Le tir étant un rituel composé d'une séquence de huit gestes qui permettent d'encocher la flèche pour ensuite la décocher.
Lorsqu'on pratique le Kyudo, il est fréquent d'entendre ce rappel prononcé par le Maître de l'art : « Ne tirez pas, laissez cela tirer ! ». Injonction agaçante (si je ne tire pas, l'arc ne va pas le faire pour moi).
Injonction irritante, exaspérante et en même temps provoquante.
"Ne tirez pas, laissez cela tirer ... !".
Participant à un stage de Kyudo, je m'apprête à exercer un tir. Maître Sagino s'approche et prend l'arc en posant ses mains sous les miennes. Expérience inattendue : un tir à quatre mains ! C'est dans ce face-à-face - qui ressemble à celui d'un couple qui valse - que la séquence des gestes est engagée. D'une telle manière qu'il m'est difficile de dire lequel des deux partenaires conduit l'autre ou le suit ?
Etrange sensation de parfaite unité. Comment conceptualiser ce que j'éprouve ?
Le concept contact s'impose. C'est autre chose qu'un effleurement, une proximité ou un rapprochement.
C'est ce non-deux que je sens et ressens lorsque je pratique zazen et que je sens que je inspire. Non, si je conceptualise au plus près ce que je sens, il me faut écrire JEINSPIRE en un mot, parce qu'il n'y a ni distance ni écart de temps entre ce que je nomme "Je" et ce que je nomme "Inspire".
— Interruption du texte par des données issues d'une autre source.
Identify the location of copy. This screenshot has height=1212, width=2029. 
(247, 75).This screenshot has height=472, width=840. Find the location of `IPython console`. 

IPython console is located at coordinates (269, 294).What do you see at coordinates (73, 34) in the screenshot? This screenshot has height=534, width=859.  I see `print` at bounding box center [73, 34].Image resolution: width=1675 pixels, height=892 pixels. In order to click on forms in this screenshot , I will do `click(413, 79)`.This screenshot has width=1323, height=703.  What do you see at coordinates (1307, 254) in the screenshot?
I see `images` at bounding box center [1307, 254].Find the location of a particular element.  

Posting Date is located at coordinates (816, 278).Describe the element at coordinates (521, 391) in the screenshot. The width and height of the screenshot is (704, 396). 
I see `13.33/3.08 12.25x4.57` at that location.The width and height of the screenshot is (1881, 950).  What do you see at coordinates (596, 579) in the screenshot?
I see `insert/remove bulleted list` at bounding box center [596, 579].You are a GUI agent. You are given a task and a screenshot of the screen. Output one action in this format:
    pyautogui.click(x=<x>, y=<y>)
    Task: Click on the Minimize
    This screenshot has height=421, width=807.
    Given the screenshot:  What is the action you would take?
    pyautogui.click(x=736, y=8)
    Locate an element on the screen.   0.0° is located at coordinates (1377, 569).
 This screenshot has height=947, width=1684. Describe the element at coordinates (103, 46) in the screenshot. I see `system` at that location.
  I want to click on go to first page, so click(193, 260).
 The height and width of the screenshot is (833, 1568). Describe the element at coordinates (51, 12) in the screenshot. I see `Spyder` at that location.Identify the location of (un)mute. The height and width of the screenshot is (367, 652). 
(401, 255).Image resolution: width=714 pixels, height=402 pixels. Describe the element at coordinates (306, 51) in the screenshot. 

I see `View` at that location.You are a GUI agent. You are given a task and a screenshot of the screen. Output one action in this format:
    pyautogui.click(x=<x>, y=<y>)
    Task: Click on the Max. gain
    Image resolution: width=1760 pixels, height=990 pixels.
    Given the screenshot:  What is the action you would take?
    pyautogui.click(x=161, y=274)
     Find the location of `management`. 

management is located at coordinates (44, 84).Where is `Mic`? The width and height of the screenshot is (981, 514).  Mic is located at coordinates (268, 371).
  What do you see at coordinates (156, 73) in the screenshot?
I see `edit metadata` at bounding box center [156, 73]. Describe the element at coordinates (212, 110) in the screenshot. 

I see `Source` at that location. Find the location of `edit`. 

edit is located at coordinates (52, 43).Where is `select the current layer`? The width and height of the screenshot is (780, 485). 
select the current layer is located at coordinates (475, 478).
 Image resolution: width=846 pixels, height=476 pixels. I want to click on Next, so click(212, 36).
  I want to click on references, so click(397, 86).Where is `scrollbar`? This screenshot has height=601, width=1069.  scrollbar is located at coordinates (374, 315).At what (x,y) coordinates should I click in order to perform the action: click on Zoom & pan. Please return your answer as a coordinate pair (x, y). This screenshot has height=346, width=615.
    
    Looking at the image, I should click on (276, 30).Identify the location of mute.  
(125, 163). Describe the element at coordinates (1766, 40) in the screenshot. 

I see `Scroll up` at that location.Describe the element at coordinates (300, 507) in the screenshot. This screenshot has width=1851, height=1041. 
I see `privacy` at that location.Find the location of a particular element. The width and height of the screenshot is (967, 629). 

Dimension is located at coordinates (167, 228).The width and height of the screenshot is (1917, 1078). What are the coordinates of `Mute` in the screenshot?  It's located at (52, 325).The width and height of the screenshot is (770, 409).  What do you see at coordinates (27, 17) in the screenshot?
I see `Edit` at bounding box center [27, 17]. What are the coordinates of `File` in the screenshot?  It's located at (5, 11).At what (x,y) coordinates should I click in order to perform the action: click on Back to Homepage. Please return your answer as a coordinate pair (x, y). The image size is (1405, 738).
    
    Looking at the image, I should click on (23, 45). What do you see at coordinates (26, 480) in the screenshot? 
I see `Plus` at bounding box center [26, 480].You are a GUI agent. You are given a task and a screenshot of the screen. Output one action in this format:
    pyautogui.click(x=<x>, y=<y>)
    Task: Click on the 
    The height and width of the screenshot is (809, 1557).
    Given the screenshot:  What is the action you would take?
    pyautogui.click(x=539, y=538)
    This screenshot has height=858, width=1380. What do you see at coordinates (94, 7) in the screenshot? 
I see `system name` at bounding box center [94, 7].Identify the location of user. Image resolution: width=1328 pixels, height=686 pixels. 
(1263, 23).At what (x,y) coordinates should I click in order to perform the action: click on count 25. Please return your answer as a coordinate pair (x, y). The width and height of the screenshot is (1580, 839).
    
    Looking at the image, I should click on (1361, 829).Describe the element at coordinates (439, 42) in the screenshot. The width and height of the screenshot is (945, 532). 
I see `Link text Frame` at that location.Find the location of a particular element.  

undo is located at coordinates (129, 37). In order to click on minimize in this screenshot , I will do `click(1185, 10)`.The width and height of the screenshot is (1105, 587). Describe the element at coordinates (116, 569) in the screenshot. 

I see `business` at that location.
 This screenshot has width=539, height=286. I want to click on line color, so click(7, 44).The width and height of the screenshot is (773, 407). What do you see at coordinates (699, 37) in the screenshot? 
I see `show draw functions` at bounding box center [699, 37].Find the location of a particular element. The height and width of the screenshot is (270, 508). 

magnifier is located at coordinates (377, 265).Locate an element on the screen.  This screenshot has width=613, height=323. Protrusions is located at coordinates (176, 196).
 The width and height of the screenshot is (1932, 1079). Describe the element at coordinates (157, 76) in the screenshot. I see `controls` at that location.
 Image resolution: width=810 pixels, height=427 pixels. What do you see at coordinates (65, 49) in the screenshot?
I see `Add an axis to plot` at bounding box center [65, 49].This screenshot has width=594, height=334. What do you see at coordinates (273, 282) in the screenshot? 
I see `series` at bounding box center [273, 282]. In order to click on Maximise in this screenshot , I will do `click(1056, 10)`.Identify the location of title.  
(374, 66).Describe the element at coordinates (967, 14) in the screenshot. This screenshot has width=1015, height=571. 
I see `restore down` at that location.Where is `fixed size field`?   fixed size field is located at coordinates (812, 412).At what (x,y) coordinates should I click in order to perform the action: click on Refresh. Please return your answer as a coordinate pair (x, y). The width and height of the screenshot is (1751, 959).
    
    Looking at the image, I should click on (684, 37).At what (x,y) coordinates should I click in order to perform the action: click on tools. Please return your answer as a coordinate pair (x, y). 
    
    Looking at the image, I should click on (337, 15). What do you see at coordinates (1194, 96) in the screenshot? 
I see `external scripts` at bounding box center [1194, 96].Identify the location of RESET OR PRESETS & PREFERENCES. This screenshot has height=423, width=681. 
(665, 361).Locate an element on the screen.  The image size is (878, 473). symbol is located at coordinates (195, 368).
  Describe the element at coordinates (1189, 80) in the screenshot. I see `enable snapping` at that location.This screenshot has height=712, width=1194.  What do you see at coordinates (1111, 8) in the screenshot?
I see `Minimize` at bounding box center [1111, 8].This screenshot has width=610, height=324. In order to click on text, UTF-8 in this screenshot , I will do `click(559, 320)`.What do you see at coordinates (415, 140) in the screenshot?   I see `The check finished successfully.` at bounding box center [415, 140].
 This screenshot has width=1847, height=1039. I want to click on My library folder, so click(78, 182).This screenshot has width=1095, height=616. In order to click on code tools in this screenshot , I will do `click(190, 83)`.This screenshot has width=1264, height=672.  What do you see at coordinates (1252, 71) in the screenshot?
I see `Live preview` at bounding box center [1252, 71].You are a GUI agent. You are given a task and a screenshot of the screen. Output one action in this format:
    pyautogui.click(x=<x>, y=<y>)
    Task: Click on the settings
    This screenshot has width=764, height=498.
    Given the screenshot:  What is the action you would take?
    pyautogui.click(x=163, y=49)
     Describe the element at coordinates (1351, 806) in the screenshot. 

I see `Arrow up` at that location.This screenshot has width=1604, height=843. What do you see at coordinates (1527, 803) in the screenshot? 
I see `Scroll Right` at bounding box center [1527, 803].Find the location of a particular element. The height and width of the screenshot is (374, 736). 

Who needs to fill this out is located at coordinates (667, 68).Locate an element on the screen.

De même, à l'occasion de ce tir à quatre mains, l'action conciliée à celle du maître de la technique me libère de l'ego qui habituellement fait les choses et pense que s'il ne les fait pas, rien ne peut se faire. Et voilà qu'à mon insu ... Cela a tiré ! Maître Sagino s'est éloigné, sans rien dire, me laissant digérer ce que je venais d'avaler et qui doucement entreprenait la transformation si souvent souhaitée : un grand calme intérieur, une manière d'être en ordre inaccoutumée et en contact avec tout ce qu'il est possible d'approcher grâce aux cinq sens.
Les tirs suivants, à deux mains, me semblaient absolument différents ! L'union avec le maître devenait l'union avec la technique. Une telle expérience serait-elle possible lors d'un échange avec le maître de la technique, le maître de l'art, par Face Time ou Skype ?
Je vous suis reconnaissant de ne pas attendre de ma part un enseignement ... à distance.
Je me réjouis de bientôt avoir la chance de vous donner la main.